I decided to use plain PHP and JQuery as a learning exercise, and for SEO, speed, and ease of hosting. Then, my first order of business was to get all the possible attributes he might want for his product data to know what I would be working with design-wise. I tried a few designs and colours, and before long, I had a theme which he was happy with also.
In the mean time, the client prepared some data in CSV form, which I transformed and transferred to MySQL. Then I got the database populated, and worked on the product viewing and shopping cart areas of the website. Next, I got things going for the bank transfer option, since that only required emailing the customer. Finally, I integrated Stripe and PoLi, although he decided PoLi was not the best choice for business in the end.
At last, I made ready for production and launched the site, which continues to take in revenue today. There have been some unexpected bugs which were difficult to track down, but things have been going flawlessly for some time now.
Features
- Responsive design, for optimal performance on desktop and mobile devices.
- Subtle effects and animations for a high-quality user experience.
- Precise product filters.
- Shopping cart recovery that takes into account possible sale of stock in the meantime.
- Users can request stock of an item that has been sold out.
- Optimised sharing—search results are easy to share, along with products.
- And More.
Technical Details
- A full PHP back end.
- JQuery use throughout for responsive webpages and requests.
- A MySQL database.
- Data can be imported and transformed from CSV files.
- Flexibility for new genres, product types, etc., thanks to building this into all my SQL, HTML, JQuery and PHP ahead of time.
- Proper security practices (hiding passwords, using prepared statements for mySQL, hiding the .env file, etc.).

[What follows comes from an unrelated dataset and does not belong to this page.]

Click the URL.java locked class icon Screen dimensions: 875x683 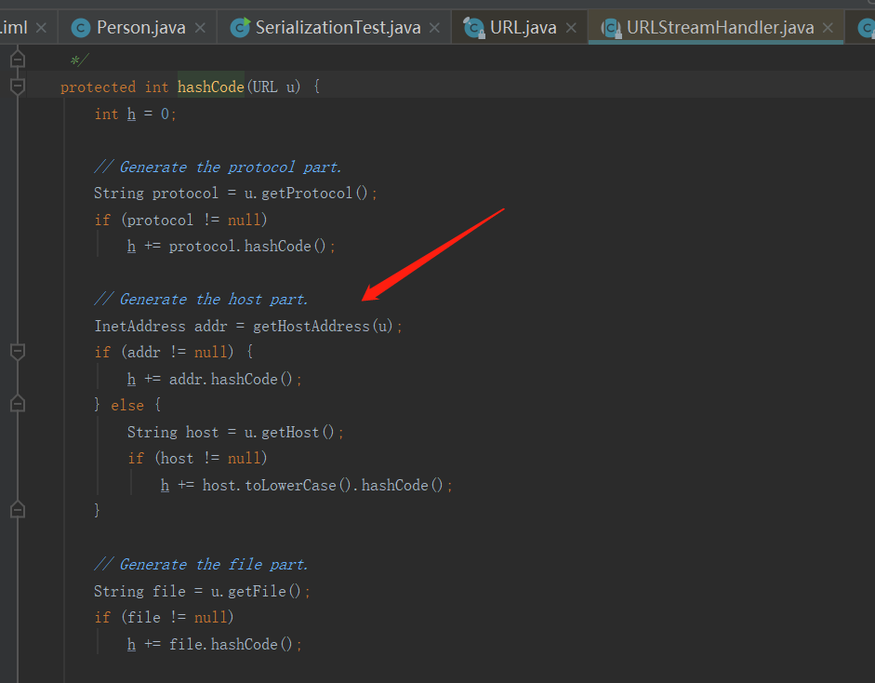pos(474,28)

- Thorough error catching, often directing a user to the contact page if he encountered an issue.
Challenges
A full-stack e-commerce website done the old-fashioned way to an extent is quite the challenge in itself. In particular though, session variables seem to be very unreliable on the server for whatever reason, and I tried many fixes both locally and in production. I made sure errors were well-handled, but it was still a real issue. In the end, I just thought of a work-around that does the trick.